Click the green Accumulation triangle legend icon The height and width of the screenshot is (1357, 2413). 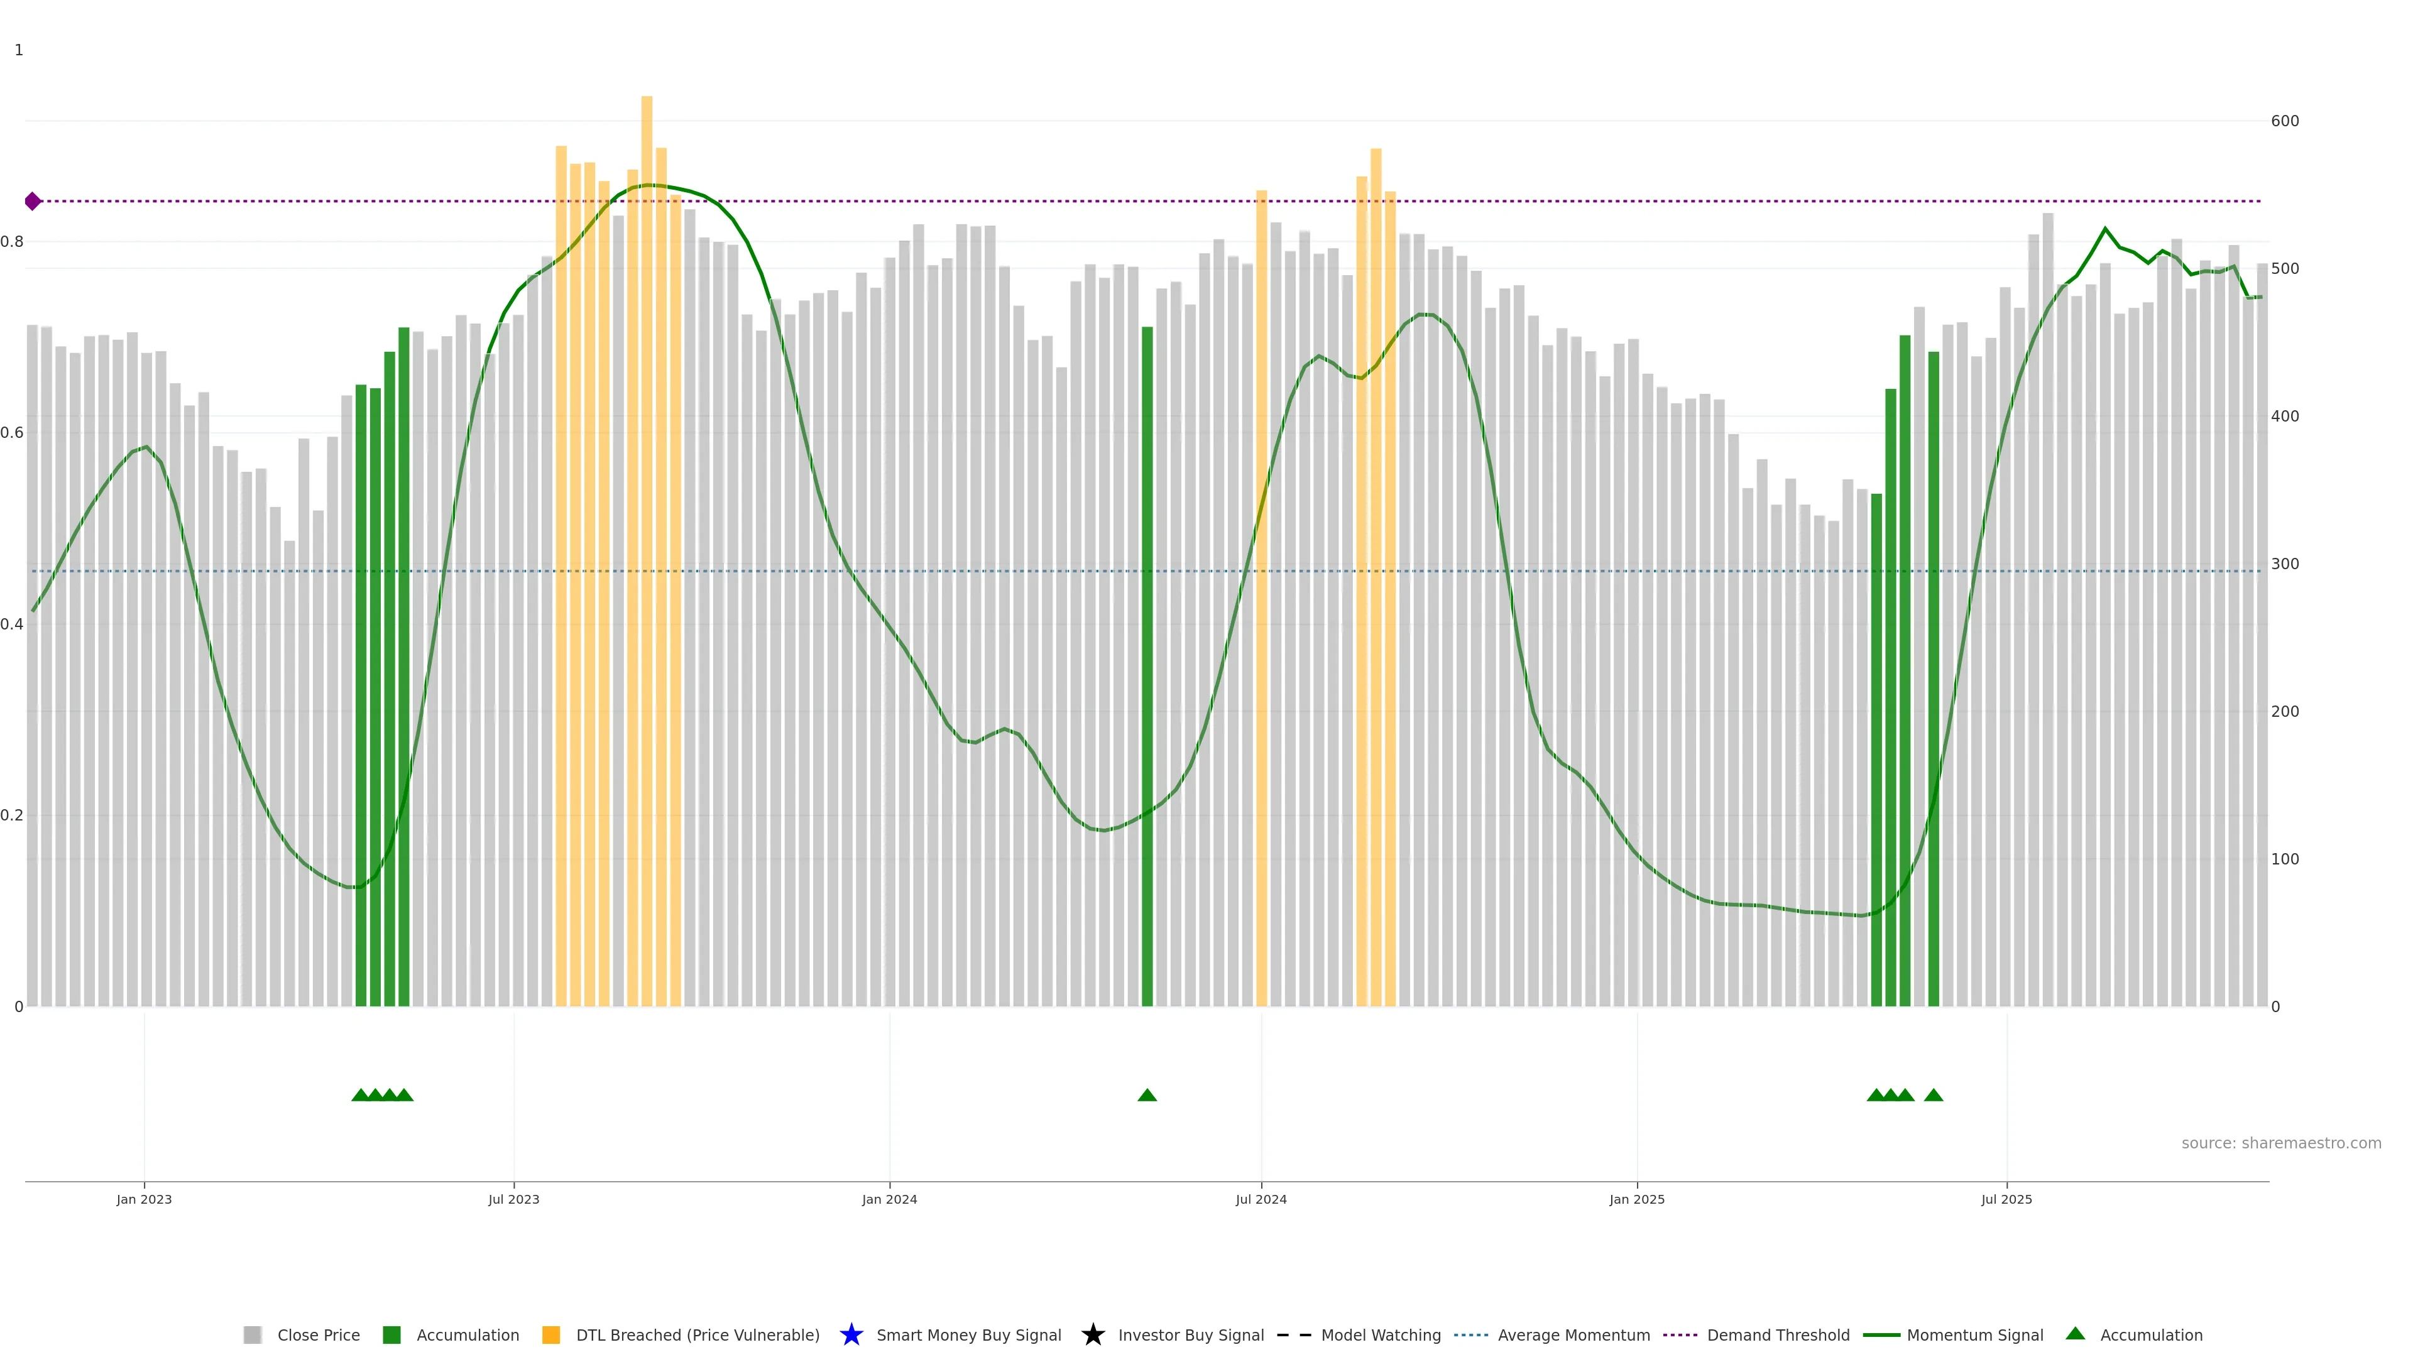(x=2075, y=1334)
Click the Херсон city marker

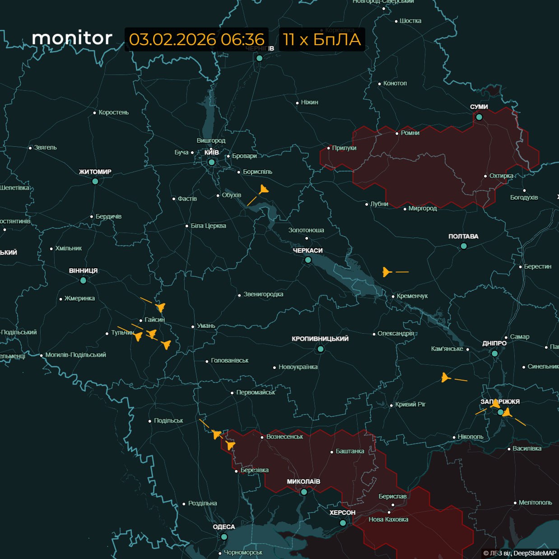[343, 523]
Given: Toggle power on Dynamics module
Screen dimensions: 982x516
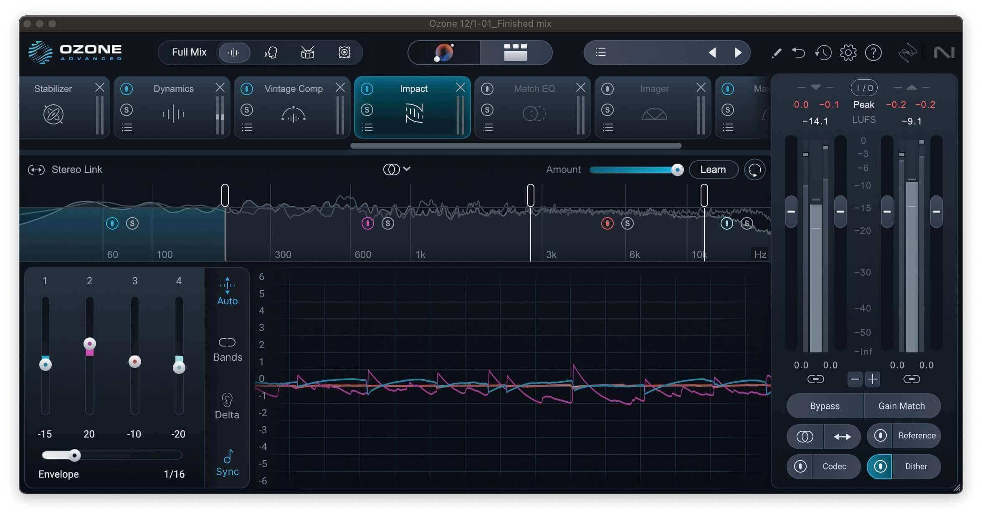Looking at the screenshot, I should tap(127, 89).
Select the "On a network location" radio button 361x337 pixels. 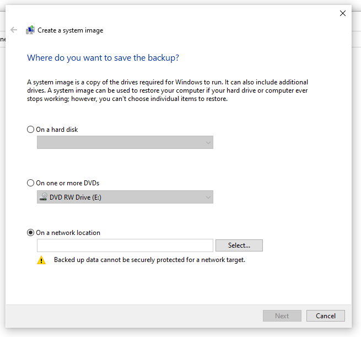31,233
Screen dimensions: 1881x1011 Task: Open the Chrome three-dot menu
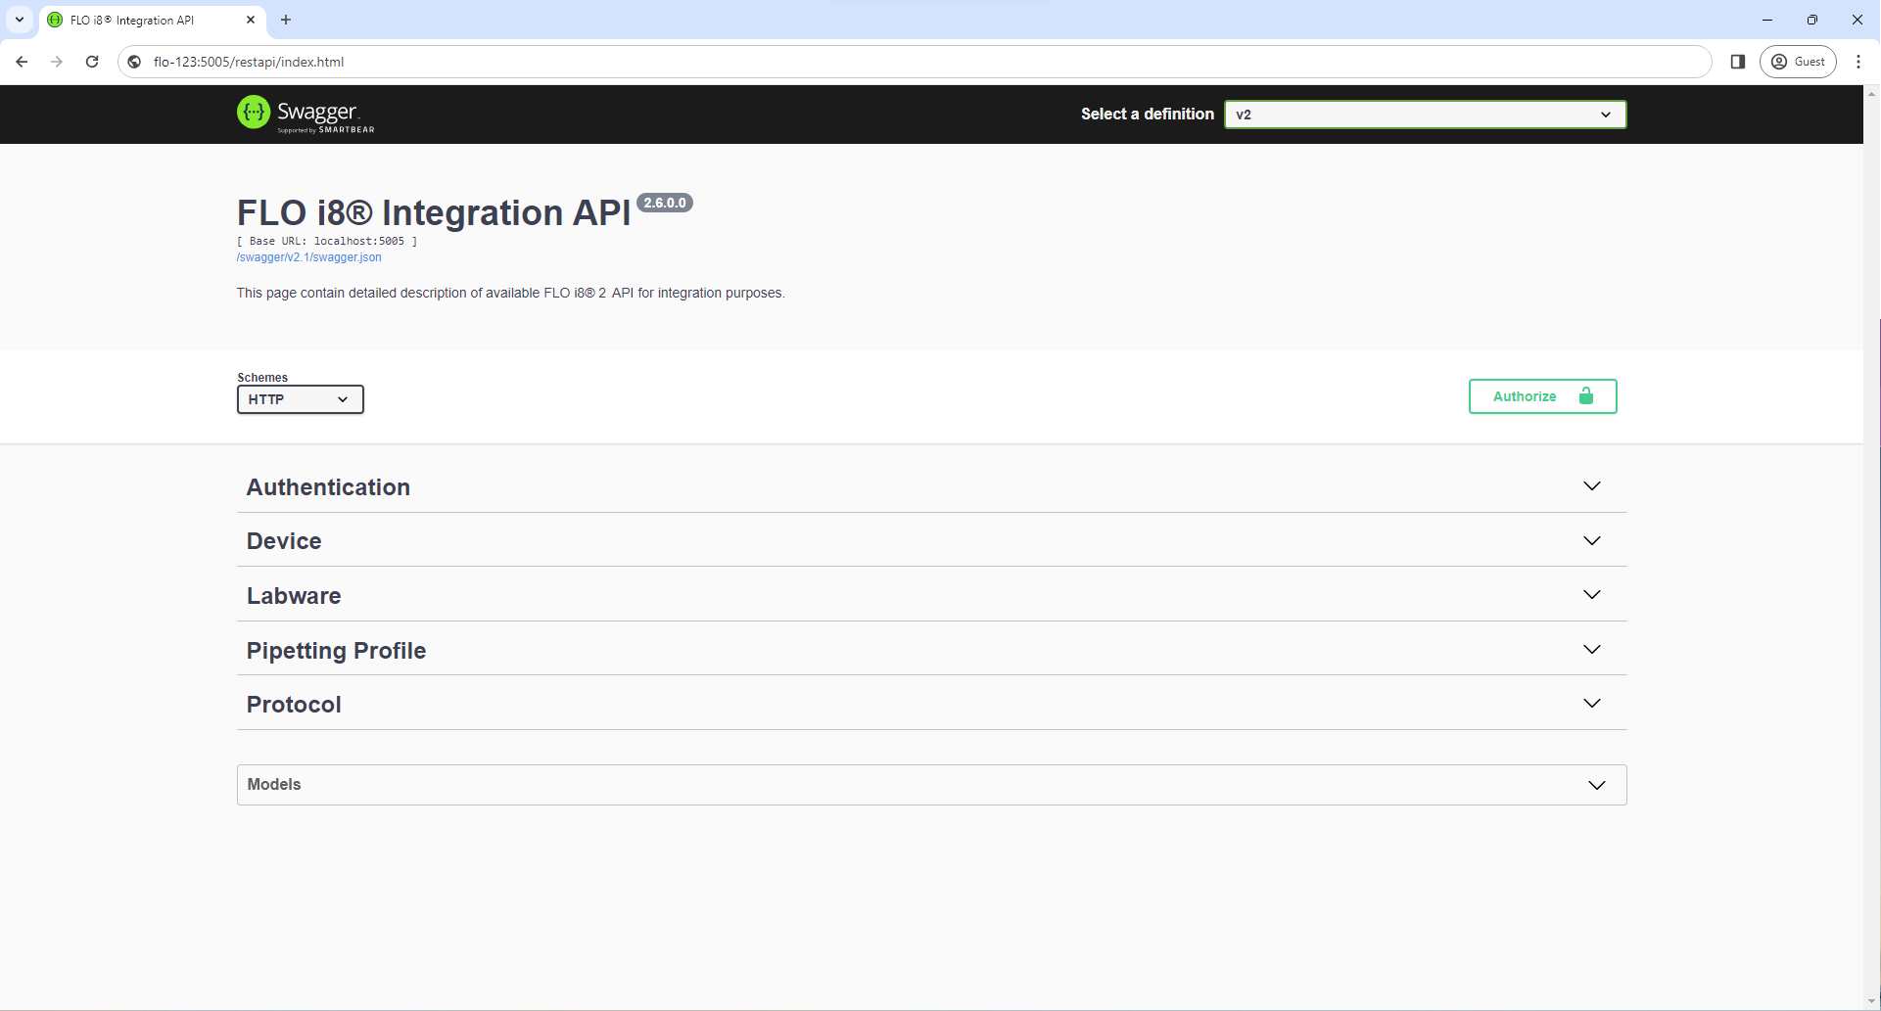pyautogui.click(x=1858, y=62)
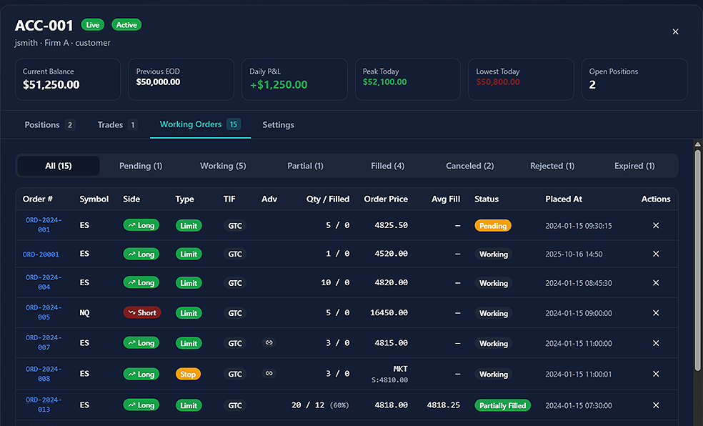The image size is (703, 426).
Task: Cancel order ORD-2024-004 with X icon
Action: [x=656, y=283]
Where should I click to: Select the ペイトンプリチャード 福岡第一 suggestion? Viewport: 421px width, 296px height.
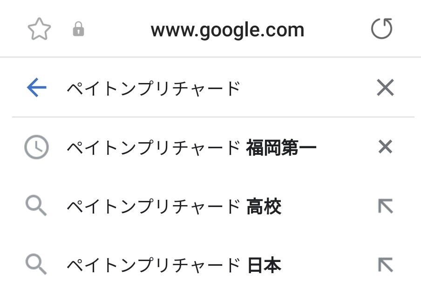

....................

_Exercise_
Please reproduce the rows above word for word, from the line containing "Screen dimensions: 1881x1011" through the end of the rows, both ends included, and leave the pictures out of your answer.

_Reply to the exercise_
Screen dimensions: 1881x1011 Task: Open the Chrome three-dot menu
pyautogui.click(x=1858, y=62)
The image size is (703, 426).
Task: Cancel order ORD-2024-004 with X icon
Action: [x=656, y=283]
Where should I click to: Select the ペイトンプリチャード 福岡第一 suggestion? Viewport: 421px width, 296px height.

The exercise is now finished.